3G Cell Network Shutdowns Could Affect 9-1-1 Calls

By Emily Scott, Public News Service
For The Posts

HARRISBURG PA – Mobile carriers will begin to decommission their comparatively slower 3G cellular networks this year, some by next month. That’s prompted Pennsylvania officials to remind people with older-model cell phones to prepare for the possibility that their phone service could be affected. The primary concern? The switch may result in some phones being unable to make calls or send text messages.

Taking older networks offline helps free up infrastructure to support more advanced services, like the newer and faster 5G (fifth-generation) version. Jeff Boyle, deputy director of 9-1-1 for the Pennsylvania Emergency Management Agency, said owners of older phones are likely to be notified by their carrier if they are affected. But it’s smart, he added, to plan ahead in case of an emergency.

“If your phone is more than a few years old, you may need to upgrade your device to avoid losing service,” Boyle explained. “And calling 9-1-1 is often the quickest way for somebody to access emergency services. So plan now so that you don’t lose connectivity, including the ability to call 9-1-1.”

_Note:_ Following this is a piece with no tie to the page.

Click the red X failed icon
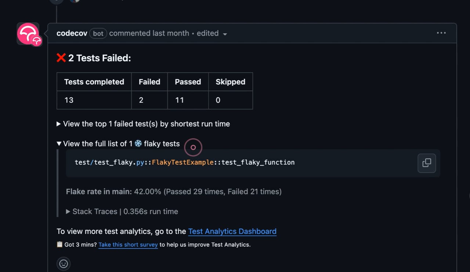 (x=61, y=58)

Cellular vendor AT&T said it will finish shutting down its 3G network by February. Competitors Verizon and T-Mobile expect to finish by year’s end. The move may also affect medical alert devices and home security systems. Lower-income residents whose phones may no longer be supported can apply for help through the Federal Communications Commission “Lifeline” program.

Need another reason to change phones? In an emergency, according to Lt. Adam Reed, communications office director for the Pennsylvania State Police, dispatchers and first responders rely on the 9-1-1 system to gather crucial information, including a phone’s location. Third-generation (3G) network phones may hinder the ability to provide assistance quickly.

“Whether it’s a vehicle crash, a criminal act in progress, or a medical emergency, seconds count when it comes to calling 9-1-1,” Reed said. “First responders will go wherever we need to save lives and help wherever we can, but again, we need to know where you are and what the emergency is.”

Groups serving people who are experiencing homelessness, or who are domestic violence survivors, occasionally provide clients with older phones that have no service plan but are still capable of making emergency calls. Users of such phones are urged to check with their assistance organizations to discuss options.